The Sweet 16 begins Thursday with the West Regional in Los Angeles and the Midwest Regional in Cleveland. Below is a preview and prediction for all four games.
No. 1 Kentucky vs. No. 5 West Virginia: Even though Kentucky is a heavy favorite to advance to the Final Four and win the national championship, this game is compelling if only because West Virginia will throw a different look at the Wildcats. Kentucky will have to avoid turning the ball over against a physical full-court press that forces 19.6 turnovers per game. The Wildcats will also have to emphasize rebounding against a Mountaineers team that makes up for errant outside shooting by leading the nation in offensive boards per game. Adding to the intrigue is that Bob Huggins is 8-2 all-time against John Calipari including a stunning upset in 2010 when West Virginia toppled the John Wall-DeMarcus Cousins Kentucky team in the Elite Eight.
A 1-3-1 zone got the best of the cold-shooting Wildcats that day, but this Kentucky team is better equipped to handle a pressing team than that one was a packed-in zone. Predicted winner: Kentucky.
No 3 Notre Dame vs. No. 7 Wichita State: A berth in the Elite Eight won't be Wichita State's only incentive to beat Notre Dame on Thursday. If the Shockers win, they'll likely earn a rematch with the same Kentucky team that ended their undefeated season last March in the NCAA tournament. To get there, Wichita State will have to summon the same intensity it displayed in a convincing victory over Kansas last Sunday. Notre Dame has surged in March, capturing the ACC tournament with back-to-back wins over Duke and North Carolina and validating those by advancing to the second weekend of the NCAA tournament. Both these teams are loaded with guards. Fred VanVleet, Ron Baker and Tekele Cotton combine to average 38 points per game and complement each others' skill sets perfectly, but Notre Dame's Jerian Grant, Pat Connaughton and Demetrius Jackson are every bit as dangerous. Predicted winner: Notre Dame.
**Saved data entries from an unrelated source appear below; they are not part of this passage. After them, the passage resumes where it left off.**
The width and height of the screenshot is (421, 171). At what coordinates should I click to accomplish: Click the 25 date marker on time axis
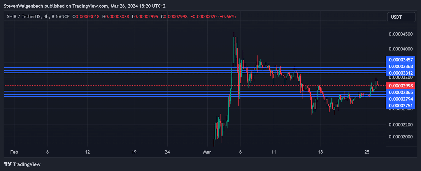(367, 152)
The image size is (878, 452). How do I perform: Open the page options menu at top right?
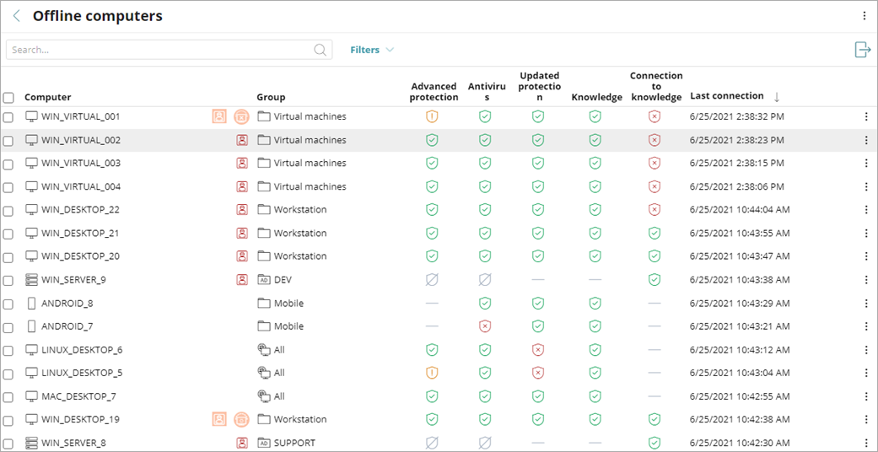pyautogui.click(x=864, y=16)
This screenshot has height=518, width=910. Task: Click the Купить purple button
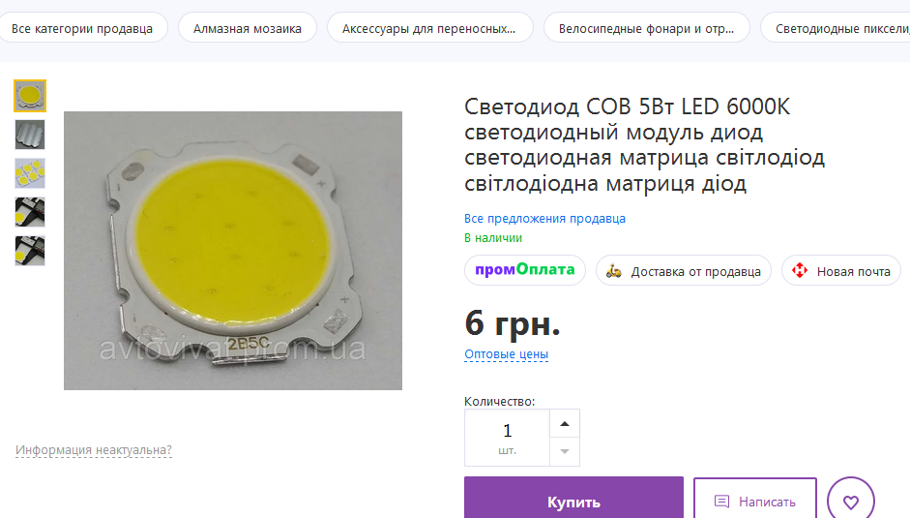coord(573,500)

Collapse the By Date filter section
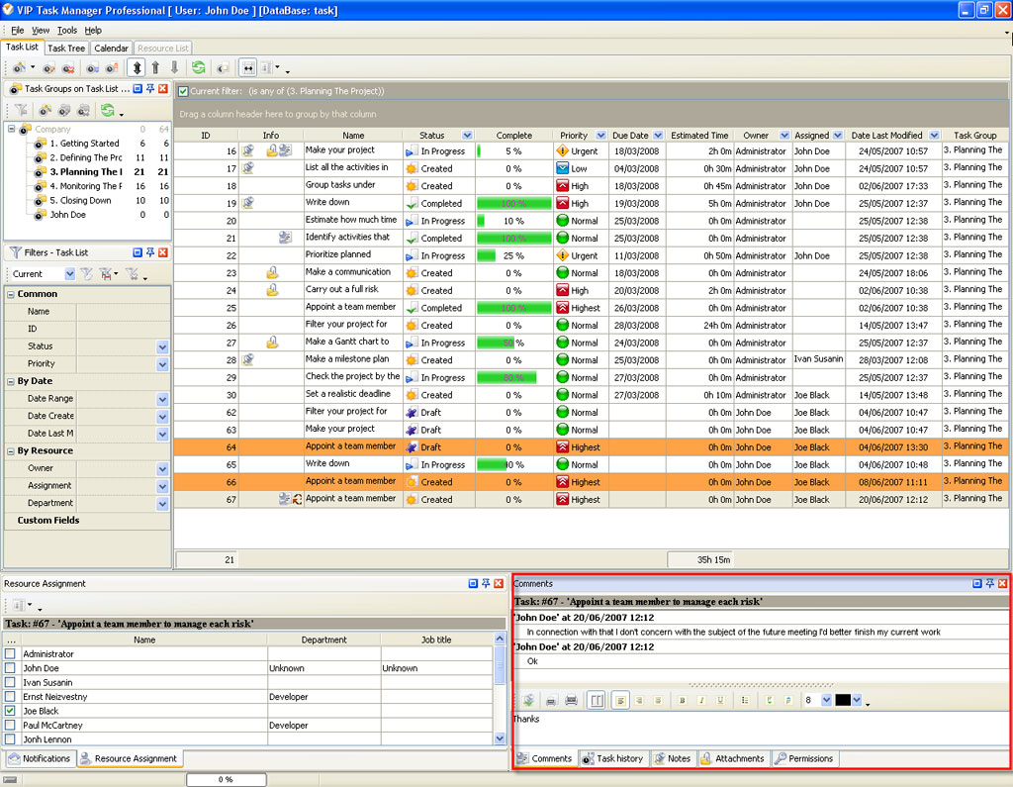(x=10, y=381)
No. 1 Wisconsin vs. No. 4 North Carolina: Of the three remaining No. 1 seeds in this field, none have a tougher remaining draw than Wisconsin. The Badgers face a North Carolina team that is peaking in March on Thursday and then could get a highly motivated Arizona team in front of a pro-Wildcats crowd in Los Angeles on Saturday. For Wisconsin, the key to avoiding an upset against the Tar Heels may be controlling the tempo. North Carolina is deadly in transition, but the Badgers are difficult to run against since they play at a slow pace, they don't turn the ball over and they score so efficiently that opposing teams often have to try to get fast breaks off makes instead of misses. Another big factor in this game is the availability of Kennedy Meeks, North Carolina's top low-post scorer and second-leading rebounder. Meeks may not play if he still feels the sprained knee he suffered against Arkansas in the previous round is limiting him too much. Predicted winner: Wisconsin.
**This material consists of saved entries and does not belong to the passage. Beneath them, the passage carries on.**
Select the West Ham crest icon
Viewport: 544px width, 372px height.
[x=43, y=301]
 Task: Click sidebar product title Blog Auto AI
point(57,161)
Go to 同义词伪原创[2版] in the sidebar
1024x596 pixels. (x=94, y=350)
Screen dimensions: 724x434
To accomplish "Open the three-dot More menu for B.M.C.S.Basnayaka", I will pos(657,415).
No. 2 Arizona vs. No. 6 Xavier: The matchup on the sidelines could be as compelling as the one on the floor since it pits Xavier's current coach Chris Mack against predecessor Sean Miller. Mack will try to devise a way of attacking an Arizona team that is elite at rebounding, outstanding defensively and more capablet than it has been any other season under Miller offensively. Xavier will probably play through the post with Matt Stainbrook, a senior who's an excellent low-post scorer and also passes well out of double teams to open shooters. The Musketeers aren't as strong defensively as they are on offense, but they do have the capability of switching between a pack-line man-to-man and a 1-3-1 zone. Arizona shredded Ohio State's zone in the second half last Saturday when Gabe York sank four of his five threes, but the Wildcats can be prone to occasional cold spells from the perimeter. Predicted winner: Arizona.